Sen. Pat Roberts trashed by Obama cousin for living away from home state
For voters, a senator with a home away from home can signal selling out to Washington. Milton Wolf, a distant relative of the president, is using that argument against Sen. Pat Roberts in Tuesday's Kansas Republican primary.
Charlie Riedel/AP
WASHINGTON
Location. Location. Location. Where you own a home is everything in real estate … and in politics.
Take Tuesday’s primary race in Kansas, where Republican Sen. Pat Roberts has been pilloried by his tea party opponent, Milton Wolf, for listing his voting address as a room in the home of two political supporters who rent it to him for $300 a month. His primary home is in northern Virginia.
“I have full access to the recliner,” the three-term (that's 18 years) Senator Roberts joked to The New York Times. The quip made perfect fodder for Mr. Wolf’s advertising campaign against the senator as out-of-touch with voters in his home state.
“Roberts's La-Z-Boy recliner must be terribly lonely," stated an ad that Wolf launched in February. "The donor he rents it from can't even remember the last time Roberts stayed there.”
Wolf, a radiologist who is also President Obama’s second cousin, is behind in the polls. Barring an upset à la Eric Cantor, the House Republican majority leader who suffered a stunning defeat in his Virginia primary on June 10, Wolf is not expected to win.
Still, the issue he raises is anything but ancillary. Just ask former Sen. Richard Lugar of Indiana. In 2012, he was defeated by his primary opponent, who pummeled him for staying in hotels when he visited his home state. Like Roberts, Mr. Lugar was another longtime senator who owned property in his home state but rented it out and had to arrange for other accommodations when he visited.
The residency issue goes to the heart of a politician’s job: staying close to voters and representing them. If folks at home believe their representative has gone native in Washington, a politician can have a very tough time of it.
In 2004, then-Senate minority leader Tom Daschle (D) of South Dakota narrowly lost to Republican John Thune, who made hay of Mr. Daschle’s $1.9 million home that he had bought in Washington that year. You can hear the political consultants slapping their hands to their foreheads as they recall that untimely transaction.
Rerun the South Dakota video back to 1980, when longtime Democratic Sen. George McGovern was roundly defeated by Republican James Abdnor, who said Mr. McGovern was out of touch with his state.

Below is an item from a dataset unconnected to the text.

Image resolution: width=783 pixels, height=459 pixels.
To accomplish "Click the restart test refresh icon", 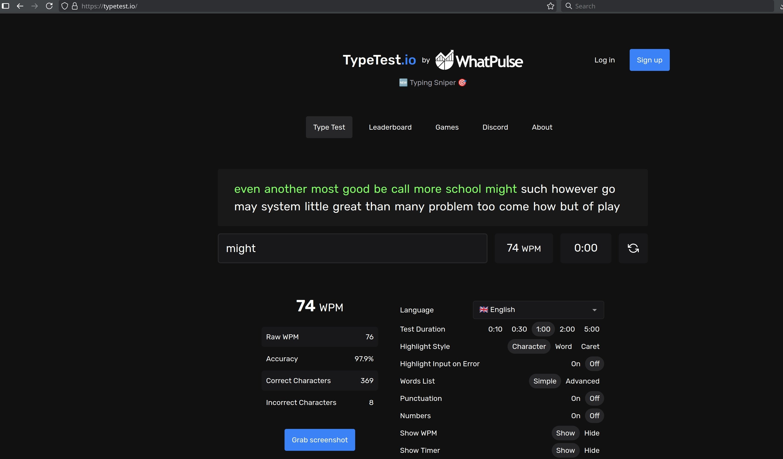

Journalist Chuck Raasch described it this way: “The clincher against McGovern came in mid-October. Following a long-held political tradition in South Dakota, McGovern went pheasant hunting. But he was refused an in-state hunting license by a young clerk because he could not produce a South Dakota driver’s license. All of the Abdnor claims that McGovern had forgotten his roots coalesced around that rite.”
The issue of residency didn’t really matter until 1913, when a constitutional amendment established the direct election of US senators by popular vote, says Senate historian Donald Ritchie. Ever since then, senators have had to be mindful of their real estate choices, balancing their checkbooks – it’s costly to maintain two homes – with their need to stay in touch and be visible.
“It’s hard to say if that’s the reason why voters vote against them, but it becomes a point of vulnerability,” says Mr. Ritchie.
The room rental is not the only issue for Roberts. It’s also a matter of time clocked shaking hands. USA Today reports that between July 2011 and August 2013, Roberts spent 97 days in Kansas, according to official Senate records. The state’s junior Republican senator, Jerry Moran, ran circles around him, putting in roughly 475 days over the same time period.
That’s a vulnerability, alright. But apparently it’s one that Roberts is expected to survive.